Text Start Marker
It would be tragic if, again, policymakers missed the forest (the need for growth) for the trees (keeping asset prices supported).
Critical thinking is often constrained by assumptions like “The politicians will never agree to this”, or “We don’t have enough capital to think of expansion”, or “We will never be able to convince everybody to give up plastic”, or whatever. While there are always constraints in life, if we build these constraints into our problem definition (as all too frequently happens, often implicitly), we end up losing focus on—and, as a result, misdiagnosing—the problem.
A case in point is the behaviour of successive US Fed governors since the 1980s, increasingly so over the past two decades. Whenever there is a crisis, the first—almost knee-jerk—response is to prevent equity markets from collapsing, without any thought as to whether asset prices are appropriate or, indeed, whether it is good to have constantly rising asset prices. Alan Greenspan, to his credit, did note in 1996 that equities appeared to be behaving with “irrational exuberance” when the Dow had risen to over 6,000, but he lost all his marks for continuing to pump up the volume till the market rose nearly 100% over the next five years, ending in the dot-com crash. More recently, the Fed (and, to be sure, other central banks) cut rates towards—and finally, in some cases, below—zero to help markets recover from the 2008-09 crisis, and currently after the coronavirus epidemic.
Implicit in all this action is the belief that a strong equity market is good for the economy, missing the fact that the equity market is—or should be—simply a reflection of the real economy, and the job of policymakers is—or should be—to find ways to build up the real economy.
The only meaningful measure of the real economy is growth, and the only way to get growth is to put money in the hands of the consumers who will save some part and spend the rest, the ratio depending largely on sentiment. Companies will invest only when they see demand, and sound equity markets will (or should) rise only when companies are able to generate strong profits.
The best way to put money in the hands of people is to (a) institute a minimum basic income for people at the lowest end of the spectrum (certainly in countries like India), and (b) eliminate all taxes, direct and indirect, in the hands of individuals. To enable companies to invest to meet the demand from people, there should be zero corporate taxes as well—this will enable companies to pay better wages/salaries at all levels. Another way to increase the money-in-hand of people at the lower end of employment is to cap the zero tax on individual salaries to, say 200 times the minimum salary in the company. Thus, if the lowest-paid employee made `2 lakh a year, the CEO could only make `4 crore a year tax-free; if the CEO wanted/needed a higher salary, salaries would go up all through the company. While this would increase costs, it would be balanced by the fact that there is zero tax on profits.
Text End Marker
Collected data Start Marker
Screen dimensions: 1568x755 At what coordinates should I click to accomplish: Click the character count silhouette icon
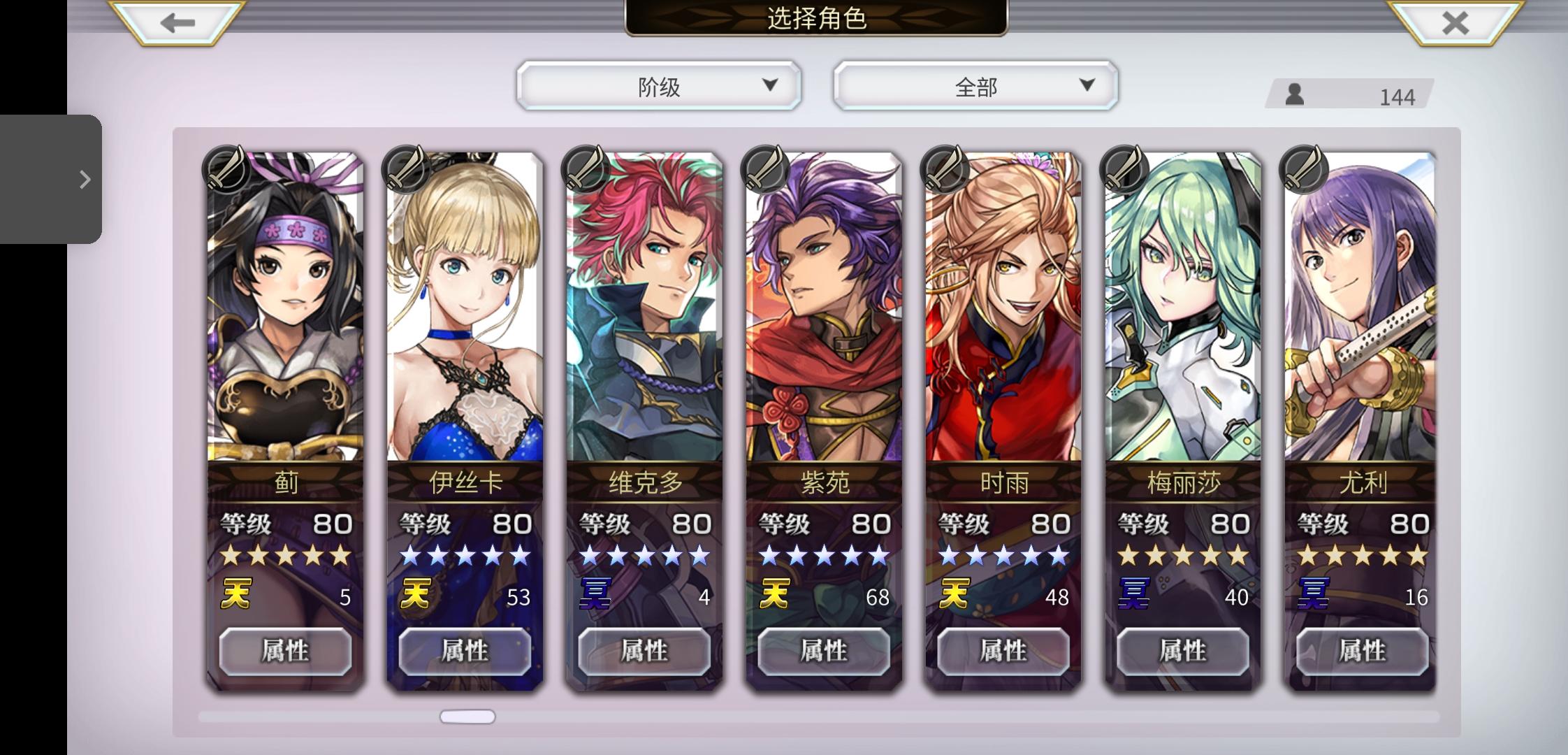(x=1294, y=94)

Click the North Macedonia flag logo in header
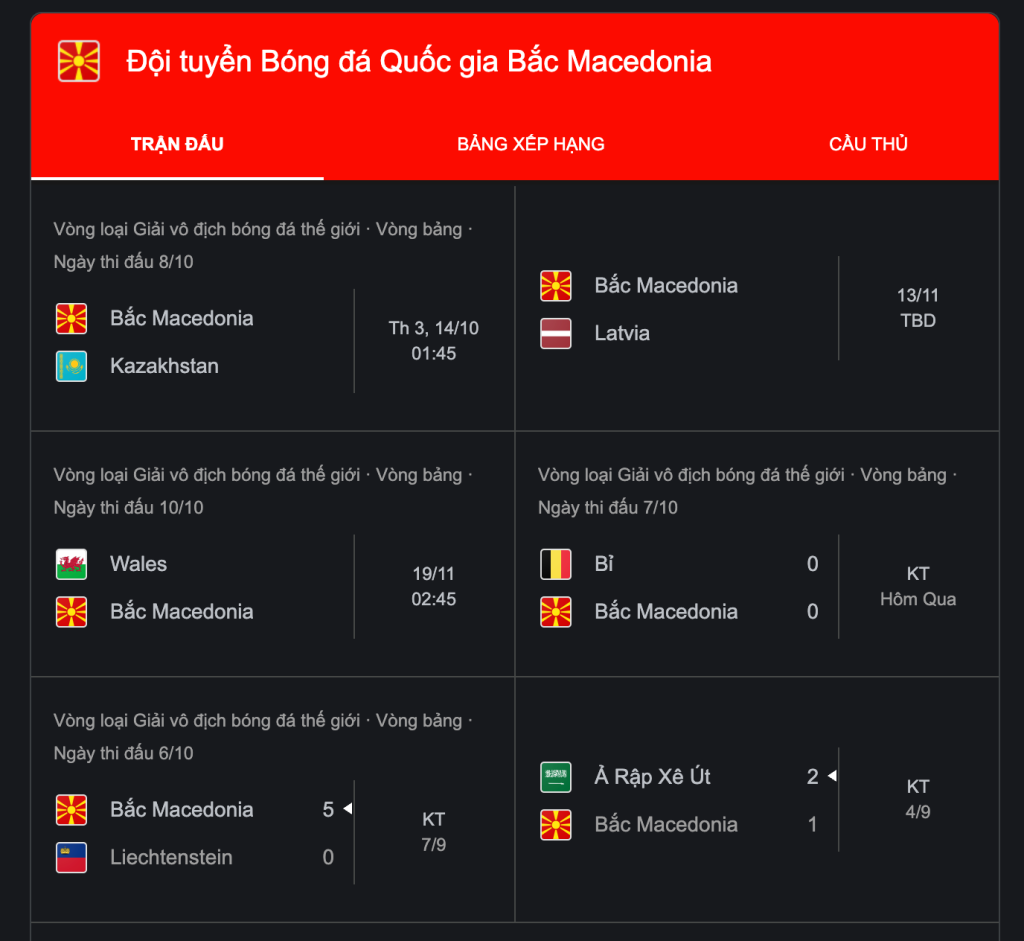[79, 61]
Collected data End Marker
:: Task 1 ::
List the example assumptions that the essay on growth and asset prices quotes as constraints on critical thinking.
:: Task 2 ::
Resume the essay on growth and asset prices, starting right after its final sentence.

:: Answer 1 ::
- "The politicians will never agree to this"
- "We don't have enough capital to think of expansion"
- "We will never be able to convince everybody to give up plastic"

:: Answer 2 ::
This approach would ensure the strongest possible growth and, incidentally, would work to bring the lowest end of the economic spectrum closer to the centre. Further, this real growth would generate inflation, which would lead to rising interest rates, which would be good for savers, particularly retired people.
Of course, there would continue (in countries like India, have) to be additional government expenditure on sustaining (building) a reasonable safety net, including unemployment insurance, health security, etc.
Since there would be zero inflow from income/corporate/indirect taxes, the government would be funded by reasonable taxation of assets. I note that historically this was a well-accepted practise—as recently as 1981 in the US, dividends were taxed at 75%; it is only since then, after Ronald Reagan started the giveaway of the economy to monied interests that taxation of assets declined sharply; sustained growth disappeared; and asset prices exploded to incomprehensible levels, leaving most people far removed from the honeypot. Income and asset inequality widened steadily, leading to political dissatisfaction and, amongst other things, Donald Trump.
In the market, trillions of dollars are now invested in zero- or negative-yielding government bonds, and investors are being forced to take on more and more risks to make any kind of return. The situation is unstable, to say the least, and—back to the pavilion—there is still no growth.
While analysts and policymakers are beginning to turn their minds on how governments should pay for the huge deficits engendered by the support needed because of the coronavirus epidemic, it would be tragic if, again, they missed the forest (the need for growth) for the trees (keeping asset prices supported).